Records for the exercise »
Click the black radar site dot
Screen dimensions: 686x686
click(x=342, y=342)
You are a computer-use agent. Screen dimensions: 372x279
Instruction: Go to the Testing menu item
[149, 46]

What needs to be done » Every record should be printed again exactly as it reads.

Result for this exercise »
Click the black radar site dot
Screen dimensions: 686x686
click(x=342, y=342)
You are a computer-use agent. Screen dimensions: 372x279
Instruction: Go to the Testing menu item
[149, 46]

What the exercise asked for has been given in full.